This surely is possible but the implementation is almost completely has nothing to do with Pyramid or Jinja2. The way Pyramid (or any other web framework) works is that it gets a bit of text from the client (which is abstracted into the request object) and basically returns another blob of text in response, so the operation is more or less atomic - the response is not sent back to the client until the template engine finished generating the full text of the page.
Actually, there is a way to make Pyramid to send data to the client bit after bit, which will make the browser render the page incrementally (like back at the time of dial-up connections) - which is writing directly into the file-like object which represent response's body:
import time
def some_view(request):
for i in range(1, 31):
request.response.body_file.write(".")
time.sleep(1)
but this approach is a bit limited because you can only append data to what you've already sent, there's no way to, say, display a "please wait, the chart is loading" message and replace it with the real chart, or even to load page header and footer first and then insert something in the middle. Also, this approach would require you to render the template manually or not to use templates at all. I only used this for some long-running batch operations
As you mentioned in the question, a better technique involves loading bits of the page from separate URLs with JavaScript. I believe the blocks loaded asynchronously are often called "partials".

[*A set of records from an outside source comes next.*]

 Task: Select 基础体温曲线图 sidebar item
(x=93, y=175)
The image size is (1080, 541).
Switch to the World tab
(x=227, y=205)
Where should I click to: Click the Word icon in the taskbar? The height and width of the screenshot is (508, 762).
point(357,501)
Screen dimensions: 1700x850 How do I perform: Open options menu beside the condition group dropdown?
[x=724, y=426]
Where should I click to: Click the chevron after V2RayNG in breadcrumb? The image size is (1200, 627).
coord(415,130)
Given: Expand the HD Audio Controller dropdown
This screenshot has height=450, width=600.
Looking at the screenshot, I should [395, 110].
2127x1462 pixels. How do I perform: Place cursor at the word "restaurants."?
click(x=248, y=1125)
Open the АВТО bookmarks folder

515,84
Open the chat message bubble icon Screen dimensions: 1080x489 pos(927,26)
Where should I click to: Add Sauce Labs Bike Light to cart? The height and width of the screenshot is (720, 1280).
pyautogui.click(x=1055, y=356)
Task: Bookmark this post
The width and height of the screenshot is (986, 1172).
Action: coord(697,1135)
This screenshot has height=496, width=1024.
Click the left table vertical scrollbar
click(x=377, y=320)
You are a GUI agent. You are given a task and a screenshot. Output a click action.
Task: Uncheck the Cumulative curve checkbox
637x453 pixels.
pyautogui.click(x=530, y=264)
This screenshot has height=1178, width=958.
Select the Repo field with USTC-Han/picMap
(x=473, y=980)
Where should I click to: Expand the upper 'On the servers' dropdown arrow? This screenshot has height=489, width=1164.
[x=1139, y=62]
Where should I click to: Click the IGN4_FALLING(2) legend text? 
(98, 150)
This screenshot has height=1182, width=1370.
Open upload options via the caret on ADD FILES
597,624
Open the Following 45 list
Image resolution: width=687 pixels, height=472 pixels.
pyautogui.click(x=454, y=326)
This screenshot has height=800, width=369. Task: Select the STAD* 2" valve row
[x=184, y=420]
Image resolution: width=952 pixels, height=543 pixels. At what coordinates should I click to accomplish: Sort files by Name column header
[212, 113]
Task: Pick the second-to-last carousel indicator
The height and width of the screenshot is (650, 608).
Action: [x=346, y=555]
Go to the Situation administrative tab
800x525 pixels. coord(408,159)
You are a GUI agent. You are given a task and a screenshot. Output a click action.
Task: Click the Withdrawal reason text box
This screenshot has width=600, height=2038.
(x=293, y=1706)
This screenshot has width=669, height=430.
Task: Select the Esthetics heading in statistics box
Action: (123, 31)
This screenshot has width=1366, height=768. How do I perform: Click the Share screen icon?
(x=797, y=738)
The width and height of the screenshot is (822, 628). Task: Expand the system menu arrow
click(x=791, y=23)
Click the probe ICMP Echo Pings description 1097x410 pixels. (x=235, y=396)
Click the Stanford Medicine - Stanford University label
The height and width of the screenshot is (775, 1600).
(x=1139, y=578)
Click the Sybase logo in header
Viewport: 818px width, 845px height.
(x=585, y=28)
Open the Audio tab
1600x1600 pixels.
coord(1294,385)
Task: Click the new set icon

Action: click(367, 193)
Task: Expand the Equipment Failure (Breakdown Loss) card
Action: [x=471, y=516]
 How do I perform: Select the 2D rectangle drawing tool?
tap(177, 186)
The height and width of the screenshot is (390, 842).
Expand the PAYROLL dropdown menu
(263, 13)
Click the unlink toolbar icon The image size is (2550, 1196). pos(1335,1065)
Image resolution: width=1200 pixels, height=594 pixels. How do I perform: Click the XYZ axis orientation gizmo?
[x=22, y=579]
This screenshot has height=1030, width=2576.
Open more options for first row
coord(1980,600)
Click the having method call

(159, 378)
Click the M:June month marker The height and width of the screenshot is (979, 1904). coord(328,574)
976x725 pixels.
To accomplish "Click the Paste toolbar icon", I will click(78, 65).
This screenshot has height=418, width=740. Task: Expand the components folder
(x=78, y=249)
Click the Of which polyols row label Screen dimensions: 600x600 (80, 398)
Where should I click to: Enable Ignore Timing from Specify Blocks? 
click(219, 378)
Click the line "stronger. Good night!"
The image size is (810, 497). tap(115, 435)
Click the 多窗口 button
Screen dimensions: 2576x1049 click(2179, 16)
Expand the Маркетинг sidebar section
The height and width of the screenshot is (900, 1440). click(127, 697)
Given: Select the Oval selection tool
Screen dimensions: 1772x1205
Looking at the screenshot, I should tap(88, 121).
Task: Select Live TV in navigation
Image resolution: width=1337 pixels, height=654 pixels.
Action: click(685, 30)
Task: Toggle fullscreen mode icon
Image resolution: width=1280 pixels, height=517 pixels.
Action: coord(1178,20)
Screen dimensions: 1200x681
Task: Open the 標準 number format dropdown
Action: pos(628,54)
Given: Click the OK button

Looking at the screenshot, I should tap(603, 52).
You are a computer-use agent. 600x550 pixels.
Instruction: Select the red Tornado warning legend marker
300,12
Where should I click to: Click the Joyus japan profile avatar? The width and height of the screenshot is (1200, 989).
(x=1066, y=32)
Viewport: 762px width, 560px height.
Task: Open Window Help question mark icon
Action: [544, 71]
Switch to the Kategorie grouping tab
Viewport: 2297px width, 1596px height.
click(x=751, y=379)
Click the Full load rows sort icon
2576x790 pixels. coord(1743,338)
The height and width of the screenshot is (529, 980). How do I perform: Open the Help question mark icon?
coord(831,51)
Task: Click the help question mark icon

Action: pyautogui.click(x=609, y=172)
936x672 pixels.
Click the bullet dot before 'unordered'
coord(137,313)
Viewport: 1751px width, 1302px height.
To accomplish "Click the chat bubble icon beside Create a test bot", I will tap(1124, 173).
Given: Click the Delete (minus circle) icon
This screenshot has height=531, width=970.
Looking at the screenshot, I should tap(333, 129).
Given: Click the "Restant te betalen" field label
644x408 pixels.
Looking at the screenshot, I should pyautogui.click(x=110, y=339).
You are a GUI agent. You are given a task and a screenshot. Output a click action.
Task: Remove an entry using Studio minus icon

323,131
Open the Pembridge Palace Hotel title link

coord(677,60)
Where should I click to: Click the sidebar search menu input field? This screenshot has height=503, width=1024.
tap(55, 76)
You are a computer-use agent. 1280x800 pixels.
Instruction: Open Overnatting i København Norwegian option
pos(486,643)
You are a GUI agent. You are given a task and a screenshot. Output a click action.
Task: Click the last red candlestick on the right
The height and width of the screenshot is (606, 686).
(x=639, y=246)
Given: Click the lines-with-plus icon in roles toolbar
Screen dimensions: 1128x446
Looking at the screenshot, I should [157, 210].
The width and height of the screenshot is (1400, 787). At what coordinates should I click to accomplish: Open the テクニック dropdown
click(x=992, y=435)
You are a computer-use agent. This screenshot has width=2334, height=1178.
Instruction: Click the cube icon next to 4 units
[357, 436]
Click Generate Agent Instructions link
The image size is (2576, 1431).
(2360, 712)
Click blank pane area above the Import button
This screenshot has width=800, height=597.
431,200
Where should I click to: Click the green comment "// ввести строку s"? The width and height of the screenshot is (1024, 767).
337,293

you register a few separate views which represent your main page and the bits you want to insert, so, say, /questions/123454
would load the main part of the page, /questions/123454/badges
would load the block with badges and /questions/123454/related
would load the list of related questions
you define placeholders in your page where the partials will be inserted:
< div id="badges-partial" >Loading...< /div >
you add a small bit of javascript to your page to load the partials (well, it will be small if you use jquery :) :
$(function () {
$("#badges-partial").load("/questions/123454/badges");
$("#related-partial").load("/questions/123454/related");
});
so, as you can see, the JavaScript solution is cleaner, easier and more flexible.